Em vídeo publicado no Instagram, Sturaro reconhece o equívoco no uso de palavrões, entretanto, quanto a energia adotada pelos agentes, o coronel afirmou que o método está adequado devido a "região de risco".
“Digo a senhora que nada justifica as palavras de baixo calão, a forma de ter dirigido a senhora, mas a energia necessária é justificada sim. Se uma guarnição, numa área de risco, não usar a energia necessária para executar uma abordagem, a vida da guarnição está em risco”, disse o militar.

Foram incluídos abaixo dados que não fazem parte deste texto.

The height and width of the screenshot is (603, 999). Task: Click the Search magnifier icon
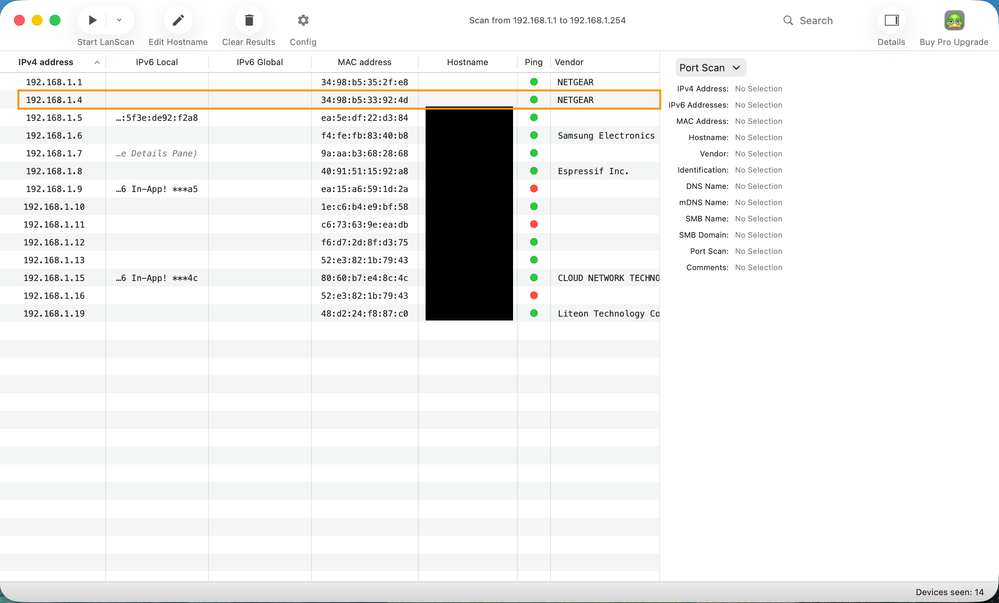788,20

Sturaro disse ainda ter ficado triste com as declarações da deputada e afirmou que a guerra, atribuída pela parlamentar como "culpa do militarismo", não acontece por conta de atitudes como essas, e sim, já está implantada na sociedade há muitos anos.

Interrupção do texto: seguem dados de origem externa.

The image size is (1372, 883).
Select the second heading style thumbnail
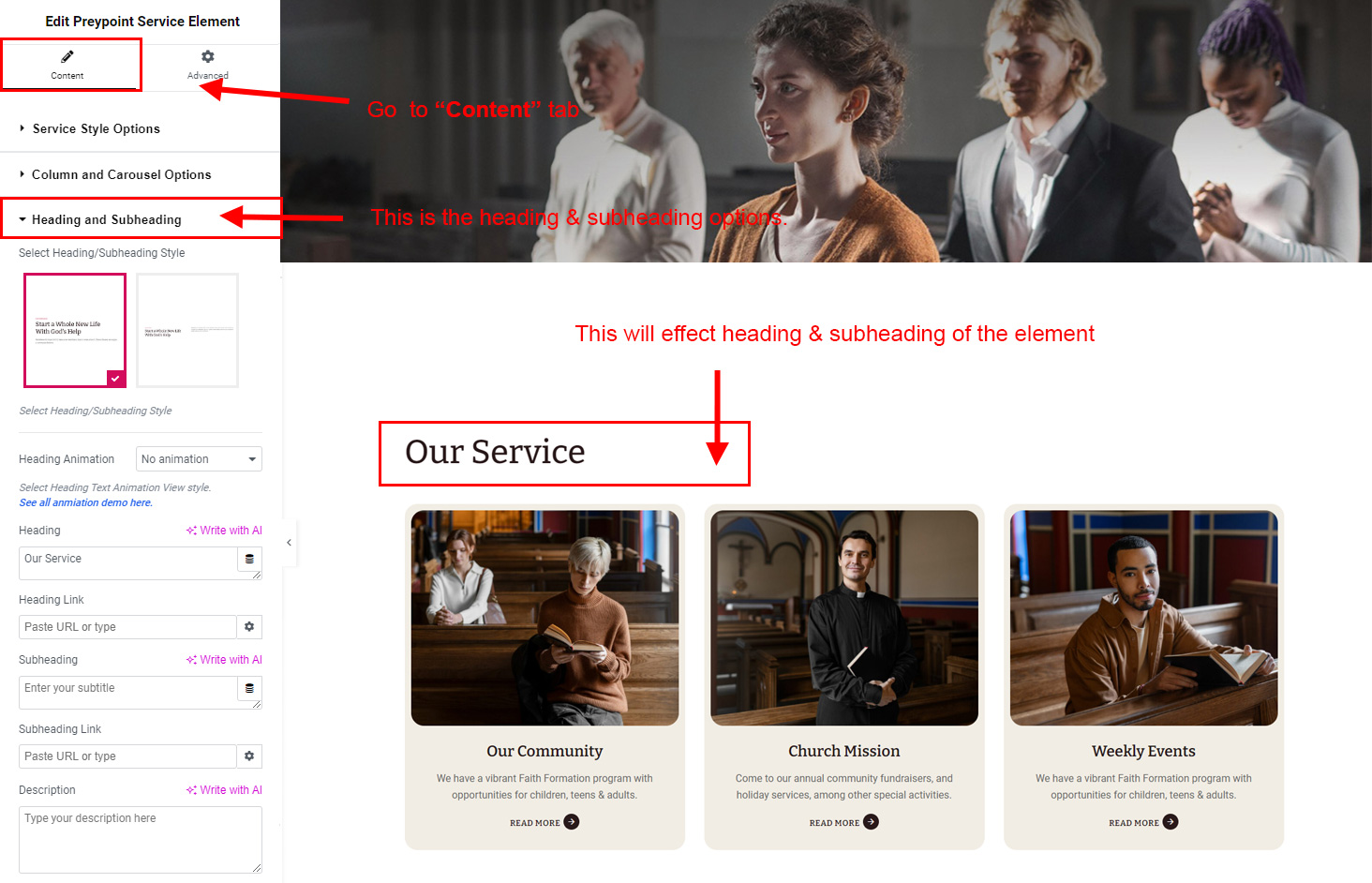click(x=187, y=330)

“Quando a senhora diz ao público que vidas foram ceifadas sumariamente devido a situações como esta, eu fico constrangido, eu fico melindrado, eu fico deprimido, meu coração aperta, deputada. Porque a senhora, como parlamentar, sem provas do que está falando, joga palavras ao vento, o que é que nós policiais militares podemos esperar? Senhora deputada, temos falhas internas, que precisam ser corrigidas. Mas as falhas existem, a começar pelas falhas internas que existem no seu próprio partido [PCdoB]”, finalizou o militar.
Abordagem
A deputada estadual Olívia Santana (PCdoB) divulgou nas redes sociais nesta quarta-feira, 1º, que passou por uma abordagem policial violenta em Salvador.
Por meio do Instagram, ela relatou que estava passando de carro pelo Vale das Pedrinhas e o veículo foi parado por uma guarnição policial. A deputada afirmou que agentes apontaram armas para o carro e gritaram "desce do carro, porr#", pedindo para todos colocarem as mãos na cabeça.

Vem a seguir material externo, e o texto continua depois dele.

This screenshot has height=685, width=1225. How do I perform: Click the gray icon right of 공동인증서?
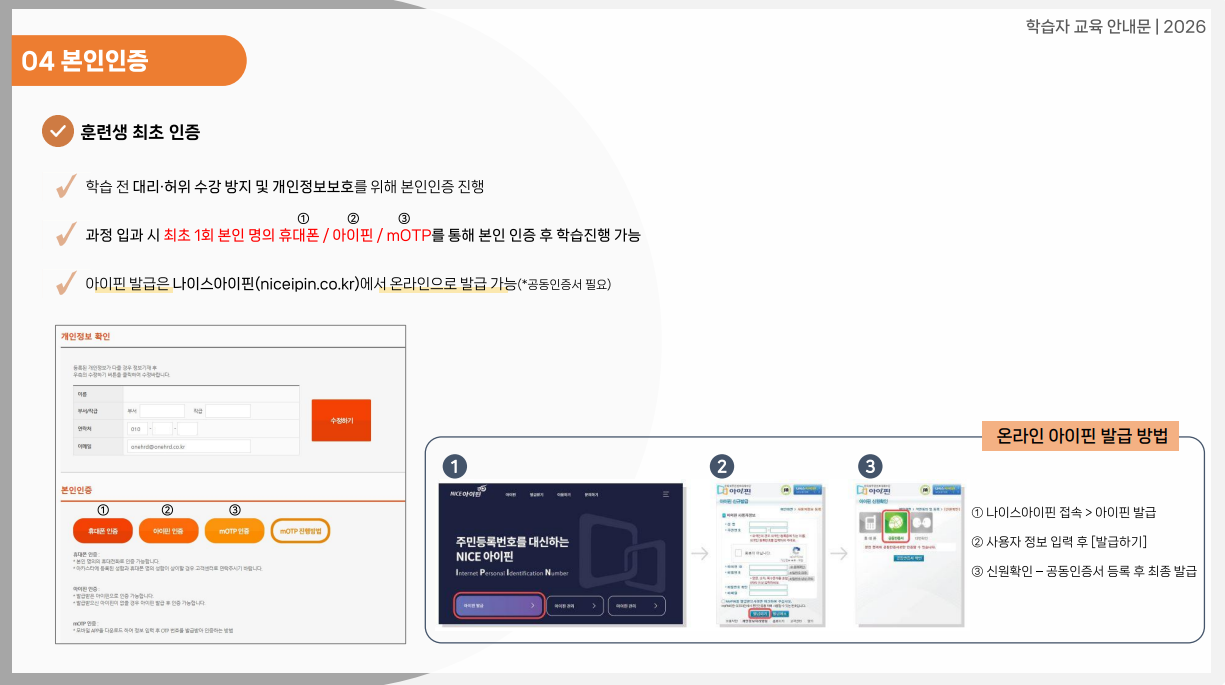click(922, 522)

"Nós saímos com as mãos na cabeça. Foi um negócio muito chocante, ver aquele tanto de arma e o policial em cima, fazendo questionamentos. Ele entendeu, percebeu quem eu era. Em nenhum momento falei que era deputada, mas depois ele me reconheceu e mudou o tom da abordagem e eu fiquei pensando, eu disse para ele que era um absurdo aquela forma, ele podia fazer diferente. Ele disse que o veículo preto era um veículo suspeito, ele tinha supostamente recebido a informação de que havia um veículo preto em fuga", relatou a deputada nas redes sociais.
Ela continuou o relato afirmando de forma emocionada e questionou se o veículo poderia ter sido alvejado caso ela não tivesse entendido os sinais da viatura.
"Acabei de passar por uma abordagem policial violenta, completamente inadequada, daquelas que o nosso povo sofre todos os dias. É preciso garantir urgentemente câmeras nas fardas dos policiais", afirmou.